If we look specifically at the upper back and neck, we can see that rounded shoulders then leads to a forward head position, placing incredible strain on the muscles in the neck to support the weight of the head.  As a result, this can lead to cervical disc issues, headaches, neck pain, shoulder pain, numbness in the hands, even tightness in the chest and difficulty breathing.  

Here are some simple exercises that you can do to help improve your posture and possibly alleviate some of the discomfort that you may be experiencing.

Standing Reverse Fly with an Exercise Band

This exercise will help open up the chest and strengthen the muscles in the upper back to start to pull the shoulders into alignment.

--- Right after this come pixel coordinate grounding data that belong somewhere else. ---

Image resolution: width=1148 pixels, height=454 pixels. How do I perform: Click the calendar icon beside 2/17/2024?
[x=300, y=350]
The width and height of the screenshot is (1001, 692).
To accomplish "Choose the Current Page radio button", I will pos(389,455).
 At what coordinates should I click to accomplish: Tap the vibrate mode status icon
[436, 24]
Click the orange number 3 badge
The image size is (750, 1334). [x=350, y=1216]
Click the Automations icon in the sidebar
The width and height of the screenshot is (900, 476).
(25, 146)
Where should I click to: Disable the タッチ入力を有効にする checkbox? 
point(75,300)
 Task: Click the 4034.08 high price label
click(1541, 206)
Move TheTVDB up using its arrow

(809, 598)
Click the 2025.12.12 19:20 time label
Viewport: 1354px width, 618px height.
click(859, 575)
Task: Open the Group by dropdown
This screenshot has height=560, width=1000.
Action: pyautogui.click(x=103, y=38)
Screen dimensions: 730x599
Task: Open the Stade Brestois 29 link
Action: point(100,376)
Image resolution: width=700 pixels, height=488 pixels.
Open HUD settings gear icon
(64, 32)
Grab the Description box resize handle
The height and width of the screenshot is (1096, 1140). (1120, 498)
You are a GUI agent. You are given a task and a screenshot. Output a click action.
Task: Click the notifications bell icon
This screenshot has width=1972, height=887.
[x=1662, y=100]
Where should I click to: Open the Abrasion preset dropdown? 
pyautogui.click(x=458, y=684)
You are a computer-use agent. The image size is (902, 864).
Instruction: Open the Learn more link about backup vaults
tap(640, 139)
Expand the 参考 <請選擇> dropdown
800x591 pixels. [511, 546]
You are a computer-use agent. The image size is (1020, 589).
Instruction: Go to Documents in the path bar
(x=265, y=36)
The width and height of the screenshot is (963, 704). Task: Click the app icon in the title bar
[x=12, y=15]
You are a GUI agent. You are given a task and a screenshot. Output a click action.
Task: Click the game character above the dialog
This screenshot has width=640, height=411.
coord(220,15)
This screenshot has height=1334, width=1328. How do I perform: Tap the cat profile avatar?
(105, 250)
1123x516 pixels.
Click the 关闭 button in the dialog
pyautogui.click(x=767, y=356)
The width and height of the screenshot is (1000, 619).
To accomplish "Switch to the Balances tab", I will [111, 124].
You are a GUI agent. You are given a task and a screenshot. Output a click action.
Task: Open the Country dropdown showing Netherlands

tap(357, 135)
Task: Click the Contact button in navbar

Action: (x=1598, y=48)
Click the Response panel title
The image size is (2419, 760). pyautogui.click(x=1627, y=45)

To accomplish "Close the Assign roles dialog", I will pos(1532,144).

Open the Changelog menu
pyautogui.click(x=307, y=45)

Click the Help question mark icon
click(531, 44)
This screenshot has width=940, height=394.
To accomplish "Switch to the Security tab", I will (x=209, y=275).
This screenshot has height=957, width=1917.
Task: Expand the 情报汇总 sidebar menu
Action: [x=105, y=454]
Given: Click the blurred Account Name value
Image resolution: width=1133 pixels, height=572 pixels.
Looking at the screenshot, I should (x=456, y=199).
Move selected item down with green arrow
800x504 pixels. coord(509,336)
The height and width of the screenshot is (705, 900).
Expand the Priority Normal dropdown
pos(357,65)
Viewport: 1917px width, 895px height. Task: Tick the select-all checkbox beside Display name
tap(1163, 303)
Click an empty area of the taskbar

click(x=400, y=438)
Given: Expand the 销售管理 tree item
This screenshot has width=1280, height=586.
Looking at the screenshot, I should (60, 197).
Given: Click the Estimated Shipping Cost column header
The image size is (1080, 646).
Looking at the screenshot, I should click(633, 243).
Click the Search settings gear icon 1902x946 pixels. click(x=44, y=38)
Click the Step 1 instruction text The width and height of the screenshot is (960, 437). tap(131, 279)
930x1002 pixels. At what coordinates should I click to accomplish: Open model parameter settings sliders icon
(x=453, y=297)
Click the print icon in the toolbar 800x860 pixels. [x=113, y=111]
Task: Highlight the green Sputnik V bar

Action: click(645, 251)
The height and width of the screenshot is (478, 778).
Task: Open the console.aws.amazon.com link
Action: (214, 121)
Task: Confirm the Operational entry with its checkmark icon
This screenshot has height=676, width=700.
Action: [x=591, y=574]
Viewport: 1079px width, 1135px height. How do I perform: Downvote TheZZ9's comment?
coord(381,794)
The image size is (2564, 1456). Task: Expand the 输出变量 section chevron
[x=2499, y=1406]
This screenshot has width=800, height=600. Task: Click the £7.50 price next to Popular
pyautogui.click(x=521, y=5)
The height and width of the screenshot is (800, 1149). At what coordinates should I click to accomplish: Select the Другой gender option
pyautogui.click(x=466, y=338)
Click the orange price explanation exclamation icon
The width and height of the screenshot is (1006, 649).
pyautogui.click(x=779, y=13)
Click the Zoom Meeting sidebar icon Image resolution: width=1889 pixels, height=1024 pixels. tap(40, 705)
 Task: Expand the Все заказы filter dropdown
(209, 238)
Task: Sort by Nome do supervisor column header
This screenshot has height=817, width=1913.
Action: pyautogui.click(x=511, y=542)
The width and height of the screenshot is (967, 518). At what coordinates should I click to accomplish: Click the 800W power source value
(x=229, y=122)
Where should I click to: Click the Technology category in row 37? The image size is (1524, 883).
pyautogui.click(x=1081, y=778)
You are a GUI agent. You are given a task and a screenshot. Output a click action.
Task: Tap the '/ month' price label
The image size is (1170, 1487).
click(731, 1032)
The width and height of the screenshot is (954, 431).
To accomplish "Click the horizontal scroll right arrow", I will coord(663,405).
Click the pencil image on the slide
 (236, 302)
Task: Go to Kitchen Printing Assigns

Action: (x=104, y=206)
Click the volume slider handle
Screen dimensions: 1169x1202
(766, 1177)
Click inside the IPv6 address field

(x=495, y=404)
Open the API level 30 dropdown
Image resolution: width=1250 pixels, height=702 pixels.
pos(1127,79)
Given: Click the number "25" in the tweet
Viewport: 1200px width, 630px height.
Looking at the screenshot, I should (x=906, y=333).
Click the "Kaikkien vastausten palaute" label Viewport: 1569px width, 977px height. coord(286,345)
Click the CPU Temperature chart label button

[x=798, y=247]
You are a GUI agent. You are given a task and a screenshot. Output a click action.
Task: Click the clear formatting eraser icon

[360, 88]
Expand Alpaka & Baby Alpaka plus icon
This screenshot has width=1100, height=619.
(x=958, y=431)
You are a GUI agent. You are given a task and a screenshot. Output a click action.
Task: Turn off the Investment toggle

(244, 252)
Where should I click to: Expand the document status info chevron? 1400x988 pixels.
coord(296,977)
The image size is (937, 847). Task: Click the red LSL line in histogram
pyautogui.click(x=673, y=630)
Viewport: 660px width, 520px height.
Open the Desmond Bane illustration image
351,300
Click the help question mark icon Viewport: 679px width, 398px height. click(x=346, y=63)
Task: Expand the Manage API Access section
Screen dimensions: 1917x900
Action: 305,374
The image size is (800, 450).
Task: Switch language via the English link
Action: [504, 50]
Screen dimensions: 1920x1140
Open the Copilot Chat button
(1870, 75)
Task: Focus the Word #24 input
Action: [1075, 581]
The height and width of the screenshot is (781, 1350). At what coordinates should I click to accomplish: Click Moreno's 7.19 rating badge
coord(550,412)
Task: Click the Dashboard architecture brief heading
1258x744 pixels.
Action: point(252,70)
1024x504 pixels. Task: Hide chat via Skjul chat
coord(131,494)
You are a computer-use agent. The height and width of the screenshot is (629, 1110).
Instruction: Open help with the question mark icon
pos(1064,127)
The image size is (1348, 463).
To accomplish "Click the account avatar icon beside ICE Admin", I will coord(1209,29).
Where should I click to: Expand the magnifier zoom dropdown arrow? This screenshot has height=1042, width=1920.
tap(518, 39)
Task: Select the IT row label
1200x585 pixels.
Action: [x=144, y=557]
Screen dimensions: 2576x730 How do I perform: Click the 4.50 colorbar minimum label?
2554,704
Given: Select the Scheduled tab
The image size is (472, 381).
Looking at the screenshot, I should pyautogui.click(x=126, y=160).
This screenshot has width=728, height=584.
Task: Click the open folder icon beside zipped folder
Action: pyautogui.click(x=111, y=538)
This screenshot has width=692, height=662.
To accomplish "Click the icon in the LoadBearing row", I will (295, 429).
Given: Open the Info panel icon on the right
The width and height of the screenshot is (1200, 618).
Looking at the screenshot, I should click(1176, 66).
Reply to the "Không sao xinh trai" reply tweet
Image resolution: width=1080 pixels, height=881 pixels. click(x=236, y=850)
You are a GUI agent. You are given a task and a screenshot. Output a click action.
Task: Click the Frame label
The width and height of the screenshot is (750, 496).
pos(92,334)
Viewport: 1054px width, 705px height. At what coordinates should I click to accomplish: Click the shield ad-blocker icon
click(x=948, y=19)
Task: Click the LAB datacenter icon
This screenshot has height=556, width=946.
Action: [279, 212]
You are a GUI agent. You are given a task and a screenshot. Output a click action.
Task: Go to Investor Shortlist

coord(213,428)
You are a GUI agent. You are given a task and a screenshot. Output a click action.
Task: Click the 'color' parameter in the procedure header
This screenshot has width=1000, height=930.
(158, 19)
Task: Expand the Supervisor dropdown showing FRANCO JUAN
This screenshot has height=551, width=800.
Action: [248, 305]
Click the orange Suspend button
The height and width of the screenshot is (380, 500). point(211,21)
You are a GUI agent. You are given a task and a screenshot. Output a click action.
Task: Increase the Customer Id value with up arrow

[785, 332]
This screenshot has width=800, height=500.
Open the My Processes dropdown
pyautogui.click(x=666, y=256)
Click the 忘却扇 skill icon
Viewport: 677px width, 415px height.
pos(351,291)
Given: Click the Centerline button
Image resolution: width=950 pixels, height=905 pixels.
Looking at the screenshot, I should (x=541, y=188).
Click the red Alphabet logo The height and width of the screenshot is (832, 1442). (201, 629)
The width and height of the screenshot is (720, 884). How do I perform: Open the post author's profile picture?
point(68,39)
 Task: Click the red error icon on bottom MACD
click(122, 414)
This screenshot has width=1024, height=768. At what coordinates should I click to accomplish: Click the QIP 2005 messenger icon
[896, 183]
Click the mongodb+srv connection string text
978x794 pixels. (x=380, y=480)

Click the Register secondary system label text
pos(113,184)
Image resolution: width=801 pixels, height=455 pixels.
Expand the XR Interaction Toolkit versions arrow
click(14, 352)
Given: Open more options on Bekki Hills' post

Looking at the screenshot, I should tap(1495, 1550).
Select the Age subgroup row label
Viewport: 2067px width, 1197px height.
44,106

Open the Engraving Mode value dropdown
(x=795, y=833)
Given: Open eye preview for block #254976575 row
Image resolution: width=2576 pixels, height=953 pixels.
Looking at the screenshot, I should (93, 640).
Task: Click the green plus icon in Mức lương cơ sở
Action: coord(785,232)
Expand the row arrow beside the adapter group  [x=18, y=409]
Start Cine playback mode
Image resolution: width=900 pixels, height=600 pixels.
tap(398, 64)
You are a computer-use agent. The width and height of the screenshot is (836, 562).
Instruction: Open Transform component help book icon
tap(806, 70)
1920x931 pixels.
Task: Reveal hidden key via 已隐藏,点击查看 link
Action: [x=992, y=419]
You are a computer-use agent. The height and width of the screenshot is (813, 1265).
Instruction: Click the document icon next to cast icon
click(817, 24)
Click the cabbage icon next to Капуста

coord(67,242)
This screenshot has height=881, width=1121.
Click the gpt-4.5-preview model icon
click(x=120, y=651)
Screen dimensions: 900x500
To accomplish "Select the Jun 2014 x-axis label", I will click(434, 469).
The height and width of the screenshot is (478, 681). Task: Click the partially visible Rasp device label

  • Stand tall with your ribcage stacked over your hips.  
  • Hold on to the resistance band with your hands shoulder width apart. 
  •  Maintaining a tall posture and keeping your shoulders relaxed and away from your ears, hold the resistance band out in front of your chest with your arms straight.  
  • While keeping your arms straight, pull your hands apart by squeezing your shoulder blades together.  
  • Then return to the starting position.

How to Perform the Standing Reverse Fly with Exercise Band

Resistance Band Shoulder Mobility

This exercise is a shoulder mobility exercise to again get a slight stretch in the chest but to also start to strength some of the muscles in the shoulder.

  • Stand tall with your ribcage stacked over your hips.  
  • Hold on to the resistance band with your hands slightly wider than shoulder width apart with slight tension on the band.  
  • Maintaining that tension, lift the arms up and over head and back behind the head as far as it feels comfortable and without straining your range of motion.  
  • Hold this position for a deep breath to aid in the stretch of the chest and then return to the starting position.

How to Perform this Shoulder Mobility Exercise with Resistance Band

Standing Resistance Band Row

The resistance band one arm row to strengthen the rhomboid muscles in the upper back that help hold the shoulder blade in place.

  • Making sure that the resistance band is firmly attached to an object that won’t fall on you as you perform the movement, stand tall with a slight bend in your knees, “rooting” your self into the floor.  
  • Maintaining a strong core, hold the resistance band out in front of you.  
  • Slowly pull the resistance band back until your hand is on the side of your ribcage.  
  • Focus on squeezing your shoulder blade in towards your spine.  
  • Hold for a count of 4 before slowly returning to the starting position.

How to Perform the Standing Resistance Band Row

By performing these exercises, you can improve your posture through your shoulders, thereby relieving tension in the neck.